Exercise aim: Each record below must be retyped exactly, with nothing left out.
=== Begin Enclosure ===
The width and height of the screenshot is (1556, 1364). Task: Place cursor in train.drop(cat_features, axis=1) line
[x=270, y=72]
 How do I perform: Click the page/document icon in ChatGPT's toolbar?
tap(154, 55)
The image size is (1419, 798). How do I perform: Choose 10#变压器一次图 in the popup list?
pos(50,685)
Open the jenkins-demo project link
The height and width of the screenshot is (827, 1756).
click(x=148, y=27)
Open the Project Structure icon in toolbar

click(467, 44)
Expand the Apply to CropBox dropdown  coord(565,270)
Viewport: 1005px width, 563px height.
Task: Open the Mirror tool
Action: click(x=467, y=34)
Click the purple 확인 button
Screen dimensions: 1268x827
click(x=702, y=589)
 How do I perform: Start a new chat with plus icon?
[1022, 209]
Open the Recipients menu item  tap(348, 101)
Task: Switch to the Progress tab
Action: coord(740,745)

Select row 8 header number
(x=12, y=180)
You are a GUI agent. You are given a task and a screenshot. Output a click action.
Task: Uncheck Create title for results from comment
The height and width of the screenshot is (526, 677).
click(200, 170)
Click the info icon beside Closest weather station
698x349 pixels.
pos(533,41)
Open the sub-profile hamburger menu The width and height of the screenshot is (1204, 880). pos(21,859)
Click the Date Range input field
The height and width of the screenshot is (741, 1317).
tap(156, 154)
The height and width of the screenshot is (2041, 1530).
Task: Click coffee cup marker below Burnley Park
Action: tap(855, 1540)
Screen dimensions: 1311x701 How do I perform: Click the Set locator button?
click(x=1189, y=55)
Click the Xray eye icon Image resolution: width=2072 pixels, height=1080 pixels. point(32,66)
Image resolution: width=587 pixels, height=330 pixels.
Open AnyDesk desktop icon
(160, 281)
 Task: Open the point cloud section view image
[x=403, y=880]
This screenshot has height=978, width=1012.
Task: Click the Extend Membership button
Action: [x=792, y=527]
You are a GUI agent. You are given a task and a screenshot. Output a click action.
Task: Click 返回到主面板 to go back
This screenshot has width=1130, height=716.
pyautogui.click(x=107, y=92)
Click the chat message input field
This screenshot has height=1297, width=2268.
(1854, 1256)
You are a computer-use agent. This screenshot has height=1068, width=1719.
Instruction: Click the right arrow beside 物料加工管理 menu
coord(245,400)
=== End Enclosure ===
Finished exercise:
The width and height of the screenshot is (1556, 1364). Task: Place cursor in train.drop(cat_features, axis=1) line
[x=270, y=72]
 How do I perform: Click the page/document icon in ChatGPT's toolbar?
tap(154, 55)
The image size is (1419, 798). How do I perform: Choose 10#变压器一次图 in the popup list?
pos(50,685)
Open the jenkins-demo project link
The height and width of the screenshot is (827, 1756).
click(x=148, y=27)
Open the Project Structure icon in toolbar

click(467, 44)
Expand the Apply to CropBox dropdown  coord(565,270)
Viewport: 1005px width, 563px height.
Task: Open the Mirror tool
Action: click(x=467, y=34)
Click the purple 확인 button
Screen dimensions: 1268x827
click(x=702, y=589)
 How do I perform: Start a new chat with plus icon?
[1022, 209]
Open the Recipients menu item  tap(348, 101)
Task: Switch to the Progress tab
Action: coord(740,745)

Select row 8 header number
(x=12, y=180)
You are a GUI agent. You are given a task and a screenshot. Output a click action.
Task: Uncheck Create title for results from comment
The height and width of the screenshot is (526, 677).
click(200, 170)
Click the info icon beside Closest weather station
698x349 pixels.
pos(533,41)
Open the sub-profile hamburger menu The width and height of the screenshot is (1204, 880). pos(21,859)
Click the Date Range input field
The height and width of the screenshot is (741, 1317).
tap(156, 154)
The height and width of the screenshot is (2041, 1530).
Task: Click coffee cup marker below Burnley Park
Action: tap(855, 1540)
Screen dimensions: 1311x701 How do I perform: Click the Set locator button?
click(x=1189, y=55)
Click the Xray eye icon Image resolution: width=2072 pixels, height=1080 pixels. point(32,66)
Image resolution: width=587 pixels, height=330 pixels.
Open AnyDesk desktop icon
(160, 281)
 Task: Open the point cloud section view image
[x=403, y=880]
This screenshot has height=978, width=1012.
Task: Click the Extend Membership button
Action: [x=792, y=527]
You are a GUI agent. You are given a task and a screenshot. Output a click action.
Task: Click 返回到主面板 to go back
This screenshot has width=1130, height=716.
pyautogui.click(x=107, y=92)
Click the chat message input field
This screenshot has height=1297, width=2268.
(1854, 1256)
You are a computer-use agent. This screenshot has height=1068, width=1719.
Instruction: Click the right arrow beside 物料加工管理 menu
coord(245,400)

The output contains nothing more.